Thursday, March 21, 2013
By NEIL HARTNELL
Tribune Business Editor
nhartnell@tribunemedia.net
The Bahamas Petroleum Company (BPC) yesterday said its original agreement with the Government effectively gave this nation a 50/50 profit split if it discovered commercial quantities of oil, adding that its investors were putting “hundreds of millions of dollars” at risk.
Simon Potter indicated to Tribune Business that the financial deal, which would see BPC pay a sliding-scale of royalties between 12.5-25 per cent, depending on how much oil was recovered daily, was weighted in the Government’s favour given that the corporate world viewed royalties-based contracts as “regressive”.

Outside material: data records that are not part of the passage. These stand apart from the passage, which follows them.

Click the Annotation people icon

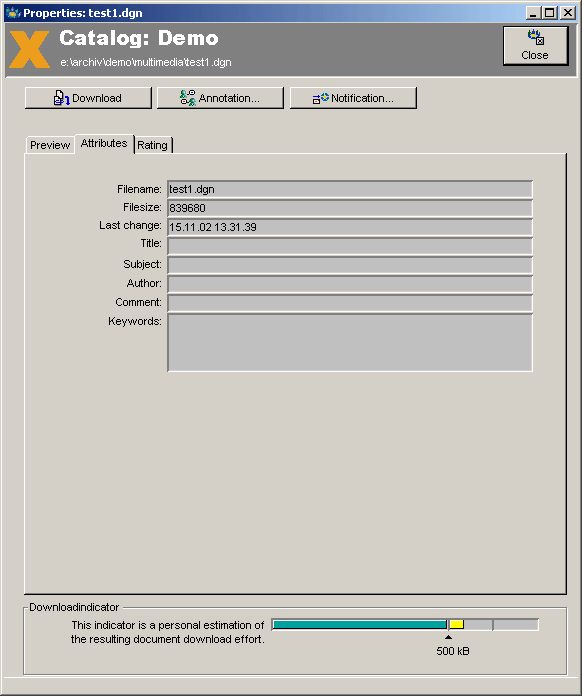(188, 98)
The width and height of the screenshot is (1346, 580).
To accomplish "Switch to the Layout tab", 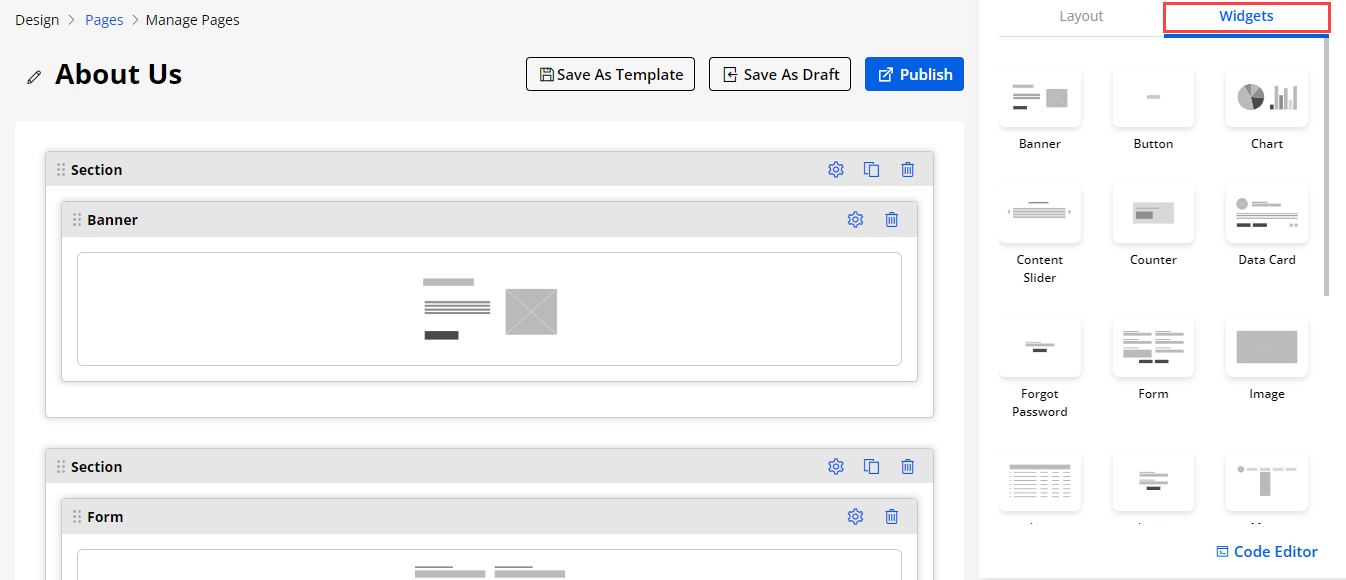I will click(x=1081, y=16).
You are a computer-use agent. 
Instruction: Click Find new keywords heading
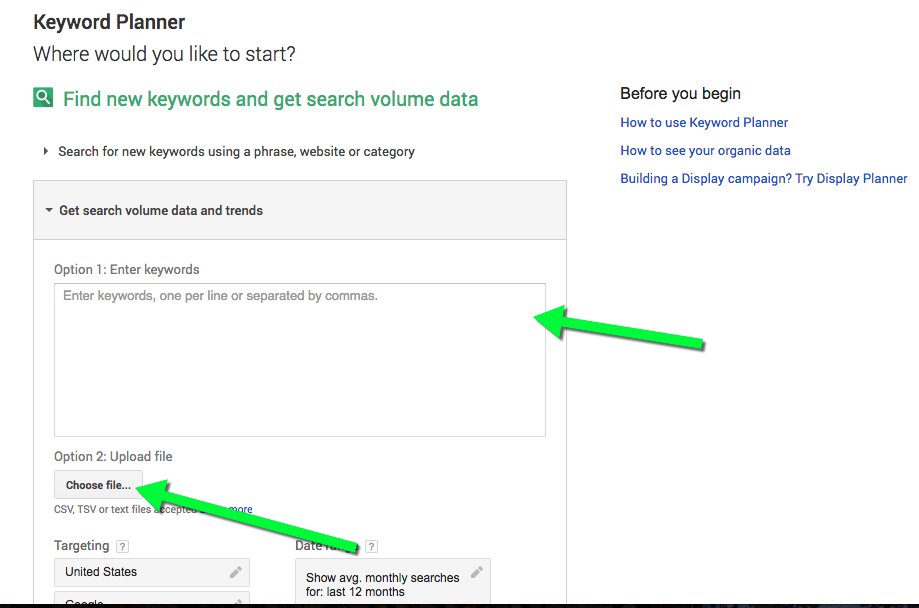[x=270, y=98]
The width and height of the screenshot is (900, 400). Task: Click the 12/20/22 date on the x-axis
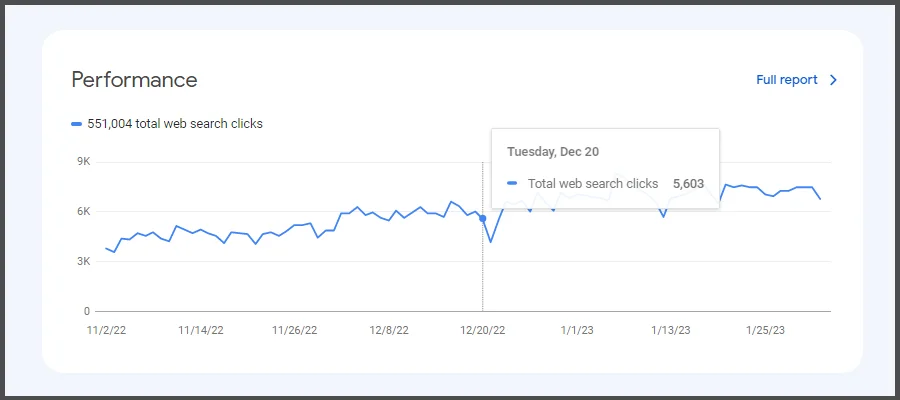coord(483,329)
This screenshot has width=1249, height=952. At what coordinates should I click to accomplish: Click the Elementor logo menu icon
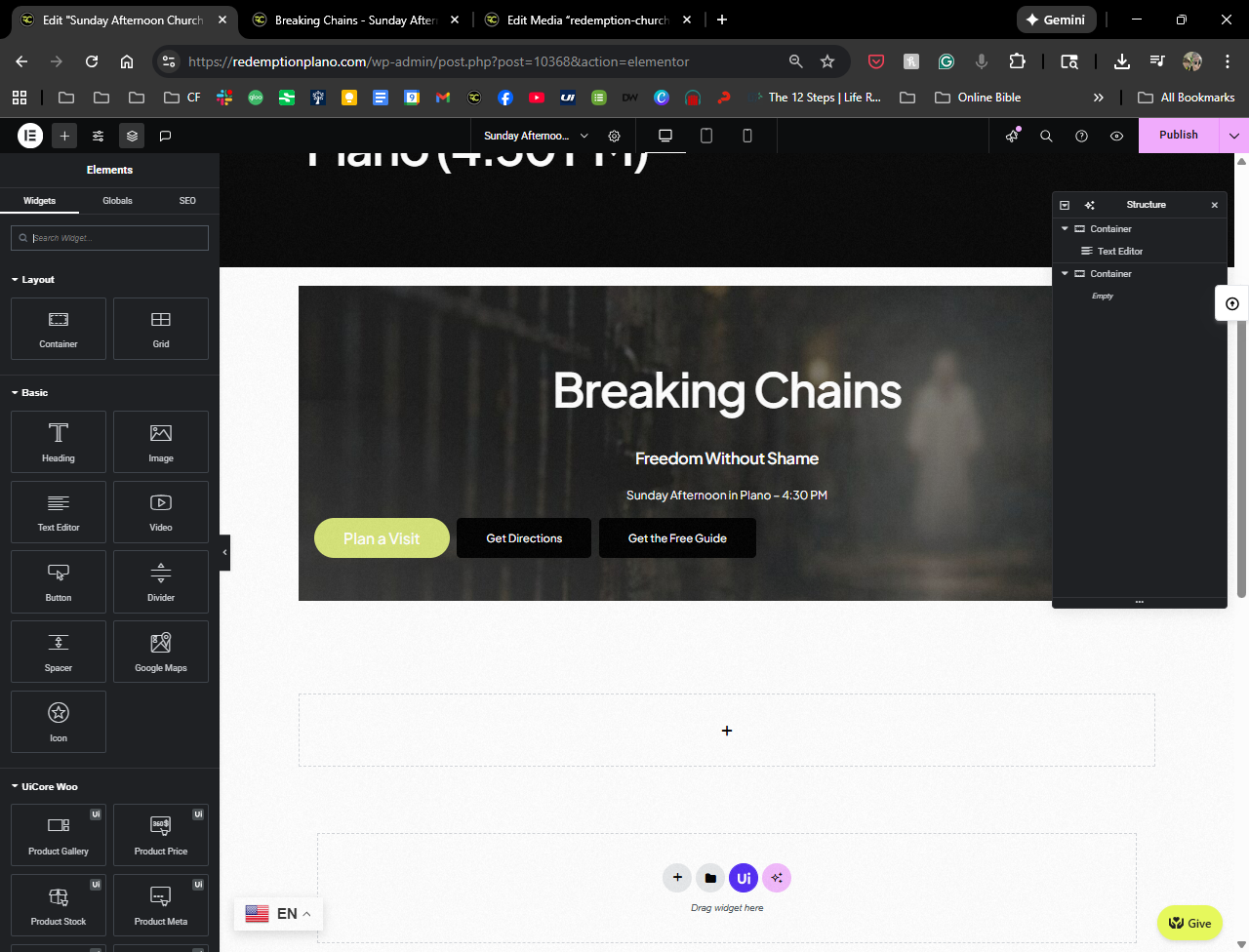pyautogui.click(x=30, y=136)
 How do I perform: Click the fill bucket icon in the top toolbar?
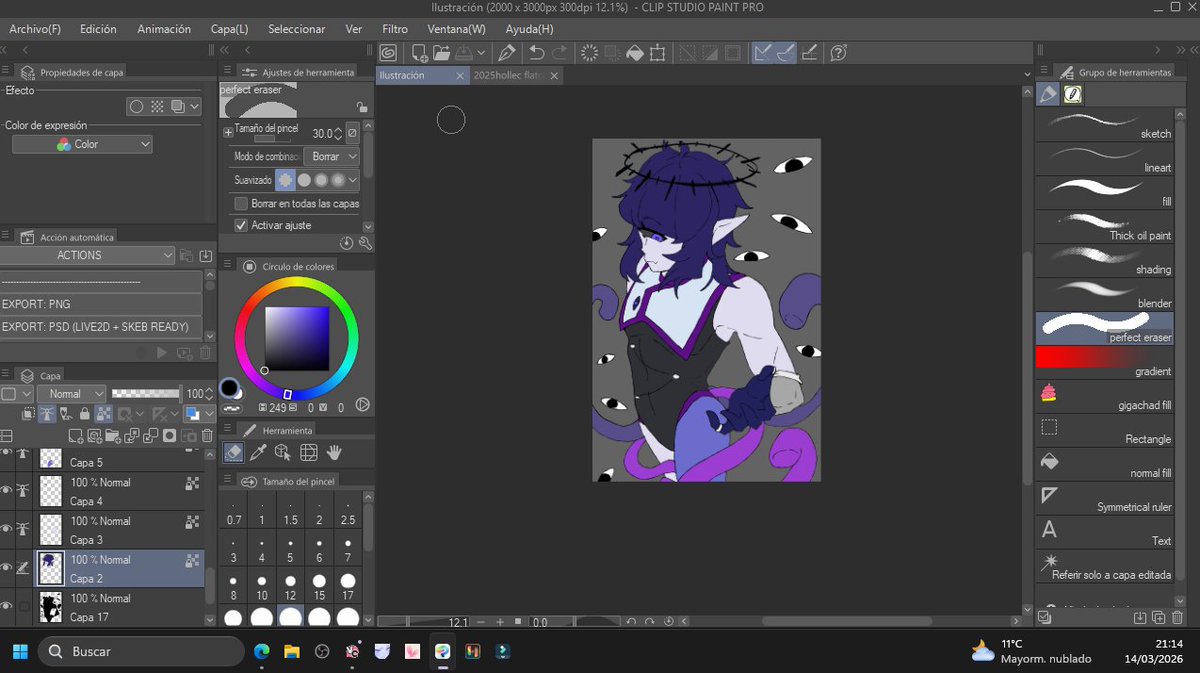coord(634,52)
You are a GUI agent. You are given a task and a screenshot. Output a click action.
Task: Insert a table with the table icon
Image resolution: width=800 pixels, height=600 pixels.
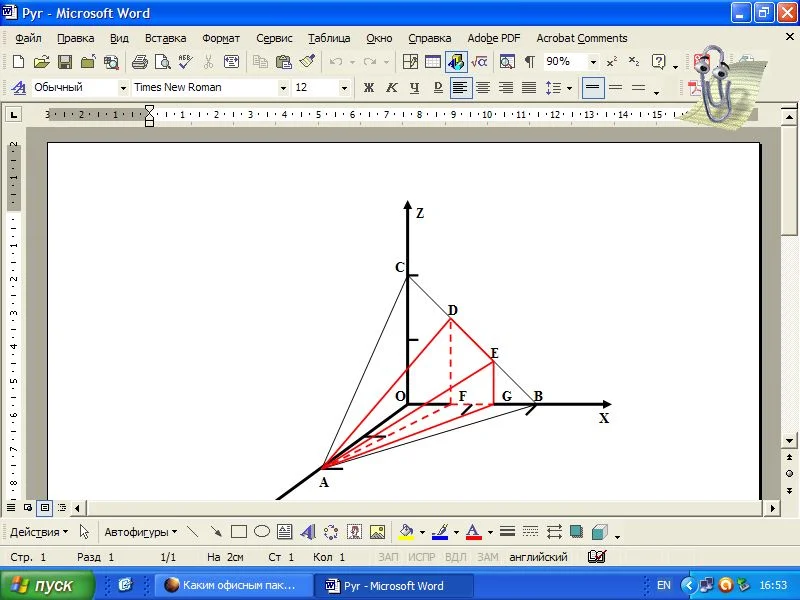(433, 62)

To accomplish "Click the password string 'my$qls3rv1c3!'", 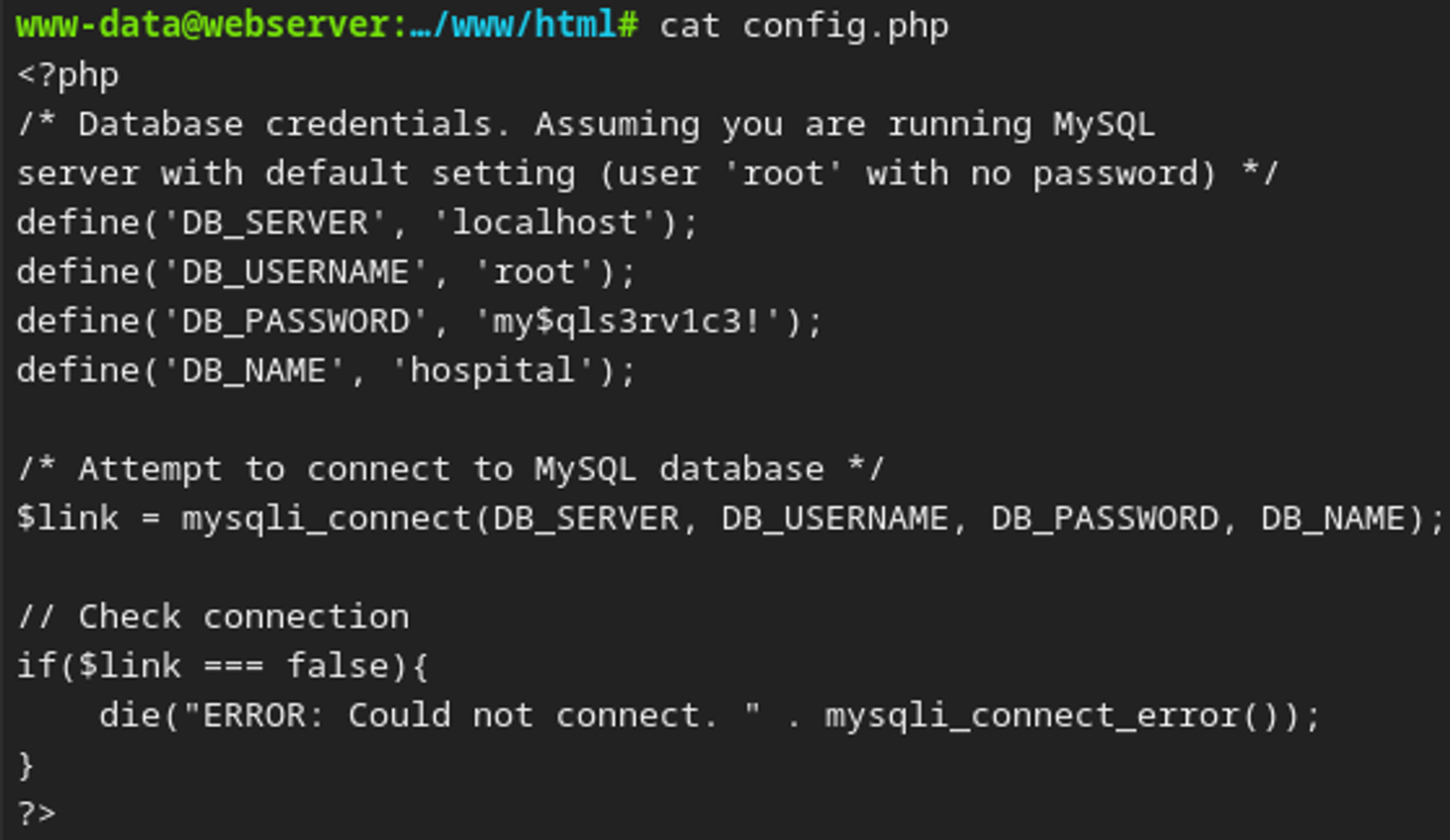I will [626, 321].
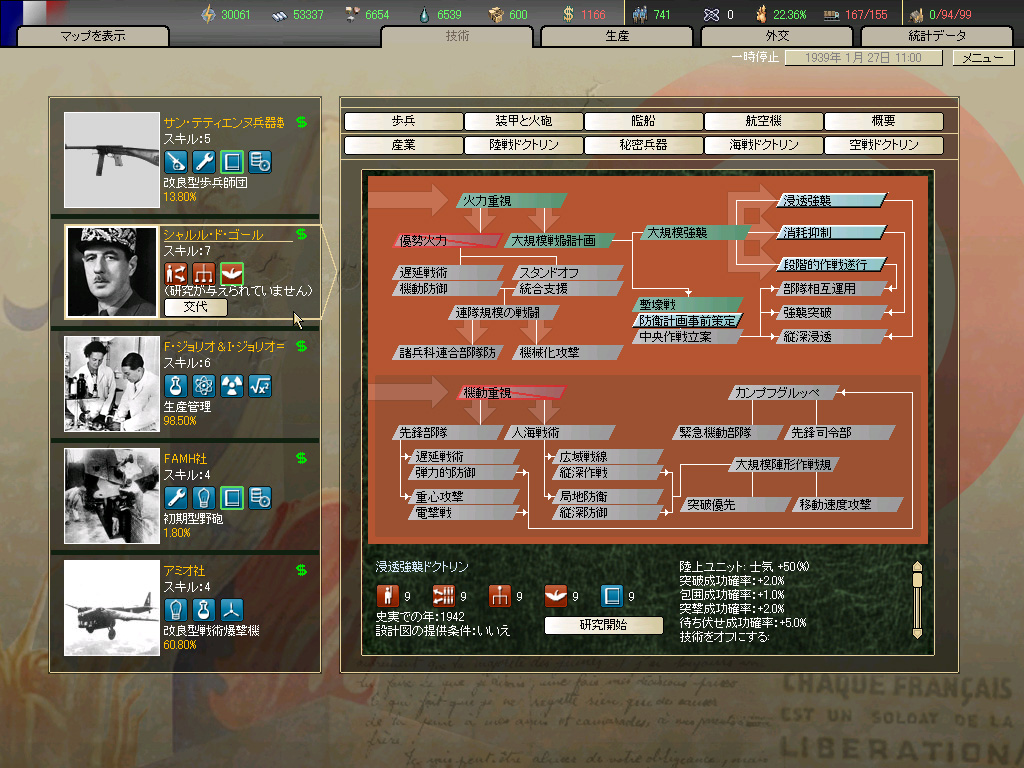Click the money dollar icon in the top bar
This screenshot has width=1024, height=768.
click(568, 14)
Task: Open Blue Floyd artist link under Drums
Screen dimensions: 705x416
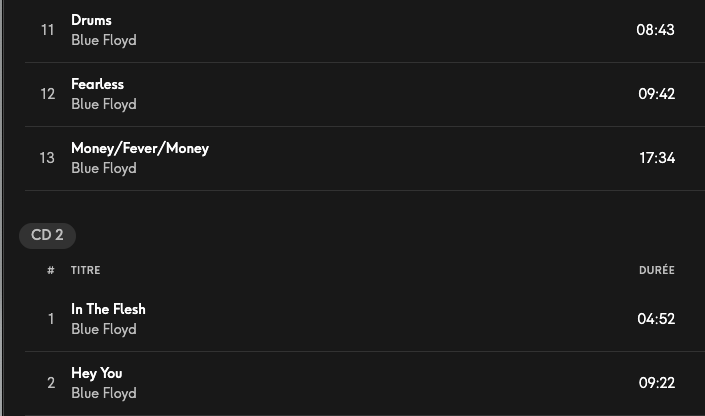Action: [103, 40]
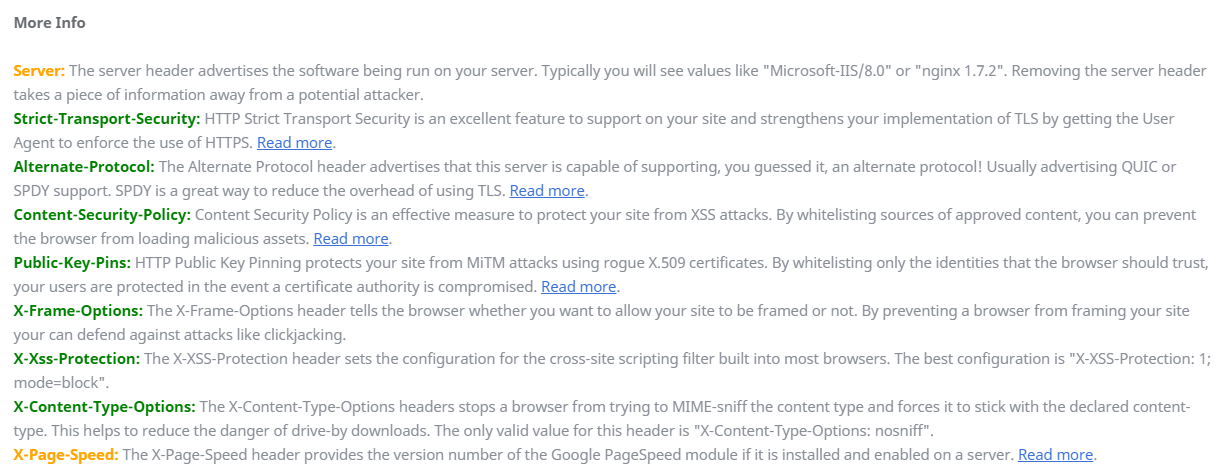Viewport: 1229px width, 474px height.
Task: Open Read more link for Strict-Transport-Security
Action: pyautogui.click(x=294, y=142)
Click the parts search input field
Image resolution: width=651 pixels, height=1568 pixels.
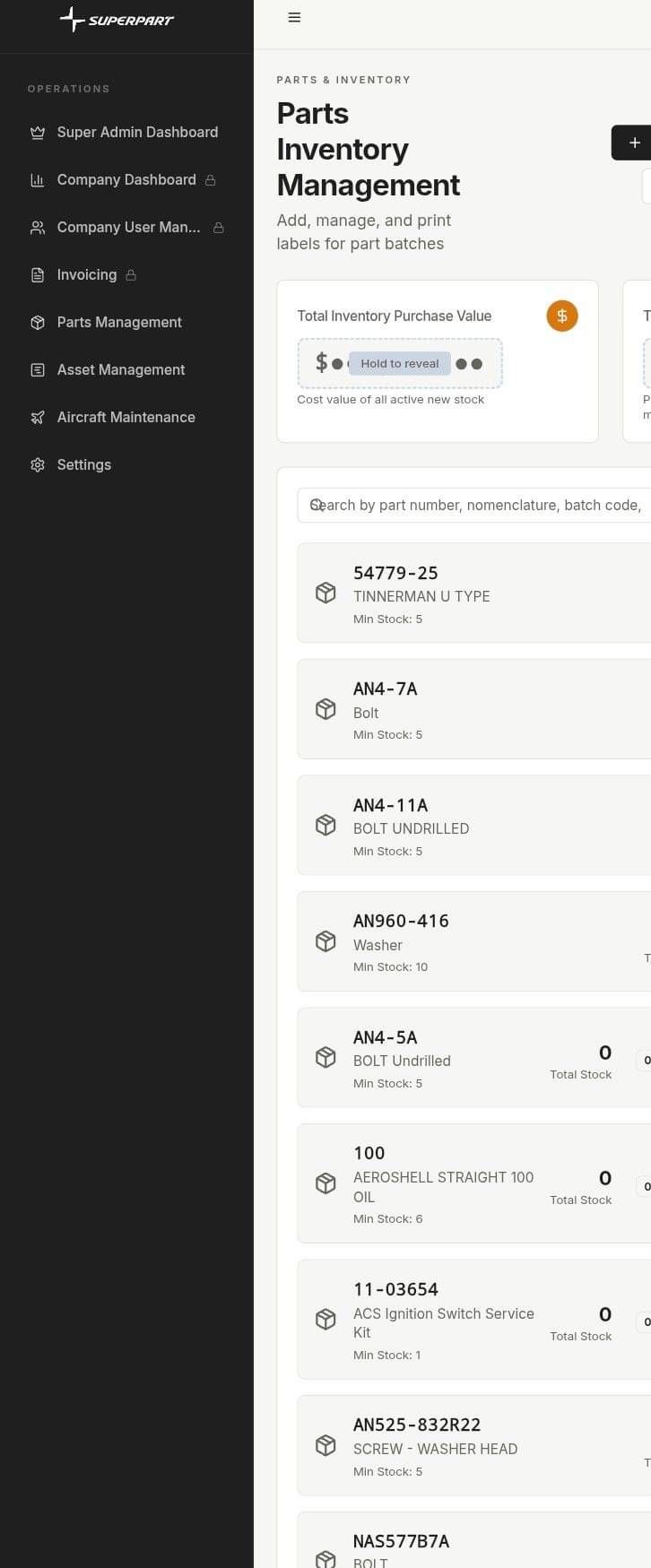click(474, 506)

While not commenting directly on demands from Bahamas Christian Council (BCC) leaders that this nation should receive 50 per cent of the profits from any oil discovery, Mr Potter said the current financial terms effectively provided for this.
“Once the company has paid to finance the development, then what is left is the free cash flow,” he told Tribune Business. “Fifty per cent of that goes to the Government, 50 per cent goes to the company.”
In previous presentations to numerous Bahamian society groups, including the BCC itself and its members, BPC has shown, using an $80 per barrel oil price as an example, that 50 per cent of that revenue – some $40 – would go to cover costs.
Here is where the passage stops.